Adapted from Mark Bittman

Time: About 20 minutes, plus cooling

Yield: Approximately 1 pound


Butter for greasing lined baking sheet

2 cups sugar

2 Tb water

1 + ½ cups roasted or raw nuts, unsalted



1. Line a baking sheet (preferably one with a low rim) with aluminum foil and use a bit of butter to grease the lined sheet.

2. Combine sugar and 2 tablespoons water in a heavy skillet and turn heat to medium. Stir until smooth, then cook, adjusting heat so that mixture bubbles steadily. * We were not stirring very often at all- I think this is why the mixture all of a sudden burnt because there were big clumps of sugar and it was  not a smooth mixture*  Stir occasionally until mixture turns golden brown (which it may do rather suddenly), and reaches 300 degrees.

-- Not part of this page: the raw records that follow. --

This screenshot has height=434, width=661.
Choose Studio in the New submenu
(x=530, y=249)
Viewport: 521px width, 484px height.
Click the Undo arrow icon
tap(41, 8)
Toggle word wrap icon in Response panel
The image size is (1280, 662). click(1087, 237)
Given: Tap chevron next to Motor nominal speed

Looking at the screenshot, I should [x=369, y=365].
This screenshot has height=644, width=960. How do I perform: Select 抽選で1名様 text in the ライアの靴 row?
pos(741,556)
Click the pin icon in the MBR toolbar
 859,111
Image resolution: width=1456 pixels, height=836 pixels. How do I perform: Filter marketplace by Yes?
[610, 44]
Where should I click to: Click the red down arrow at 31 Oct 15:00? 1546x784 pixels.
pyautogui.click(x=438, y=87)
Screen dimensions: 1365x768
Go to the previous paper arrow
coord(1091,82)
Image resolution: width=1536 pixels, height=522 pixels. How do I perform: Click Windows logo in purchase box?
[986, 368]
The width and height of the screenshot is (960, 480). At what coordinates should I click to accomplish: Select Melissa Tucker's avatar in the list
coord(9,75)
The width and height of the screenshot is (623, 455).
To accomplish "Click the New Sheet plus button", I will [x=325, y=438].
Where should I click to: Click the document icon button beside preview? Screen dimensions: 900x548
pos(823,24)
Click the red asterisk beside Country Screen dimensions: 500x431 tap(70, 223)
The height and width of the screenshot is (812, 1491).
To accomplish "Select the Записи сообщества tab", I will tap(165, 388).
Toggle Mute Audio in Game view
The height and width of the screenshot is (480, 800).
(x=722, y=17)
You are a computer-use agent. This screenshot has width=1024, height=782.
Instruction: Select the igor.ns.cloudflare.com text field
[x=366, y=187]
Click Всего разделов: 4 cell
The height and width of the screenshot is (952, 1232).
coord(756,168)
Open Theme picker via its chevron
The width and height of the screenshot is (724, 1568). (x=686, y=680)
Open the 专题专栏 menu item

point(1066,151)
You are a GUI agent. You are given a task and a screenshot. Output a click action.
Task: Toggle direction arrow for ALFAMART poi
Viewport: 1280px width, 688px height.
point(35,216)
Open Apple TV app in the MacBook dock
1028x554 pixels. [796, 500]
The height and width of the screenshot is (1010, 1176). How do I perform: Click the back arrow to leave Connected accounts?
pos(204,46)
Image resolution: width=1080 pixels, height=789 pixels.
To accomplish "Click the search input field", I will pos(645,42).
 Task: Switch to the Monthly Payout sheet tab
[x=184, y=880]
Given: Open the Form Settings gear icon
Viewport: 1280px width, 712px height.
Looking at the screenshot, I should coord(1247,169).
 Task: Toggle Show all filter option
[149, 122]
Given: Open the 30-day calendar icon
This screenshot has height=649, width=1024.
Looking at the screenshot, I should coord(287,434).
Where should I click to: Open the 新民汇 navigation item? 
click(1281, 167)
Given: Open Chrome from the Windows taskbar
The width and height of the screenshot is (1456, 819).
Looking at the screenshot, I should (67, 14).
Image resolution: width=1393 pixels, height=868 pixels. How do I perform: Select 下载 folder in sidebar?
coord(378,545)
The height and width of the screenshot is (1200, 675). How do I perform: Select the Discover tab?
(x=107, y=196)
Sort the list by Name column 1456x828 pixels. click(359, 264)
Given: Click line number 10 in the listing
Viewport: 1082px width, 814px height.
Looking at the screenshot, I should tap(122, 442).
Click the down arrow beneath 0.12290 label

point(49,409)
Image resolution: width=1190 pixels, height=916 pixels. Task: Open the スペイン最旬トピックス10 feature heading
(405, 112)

3. Stir in the nuts and a large pinch of salt, if desired

4. Pour mixture onto greased lined baking sheet and spread out. You can score brittle with a knife when it has solidified slightly but not yet turned hard; that way, it will break into even squares.

5. Cool for about a half-hour, and then break into pieces.

6. Store in a covered container for up to two weeks




4 responses

29 04 2009

ow! What a fun and delicious lab 😉 Thanks for sharing the recipes!

29 04 2009

Oh my, I totally want to try this!!

29 04 2009

Wow, those recipes seem really complicated! I don’t think I would have pulled either off successfully. It sounds like a fun lab though…

30 04 2009
Sweet and Fit

I wouldnt ever trust myself near that nut brittle!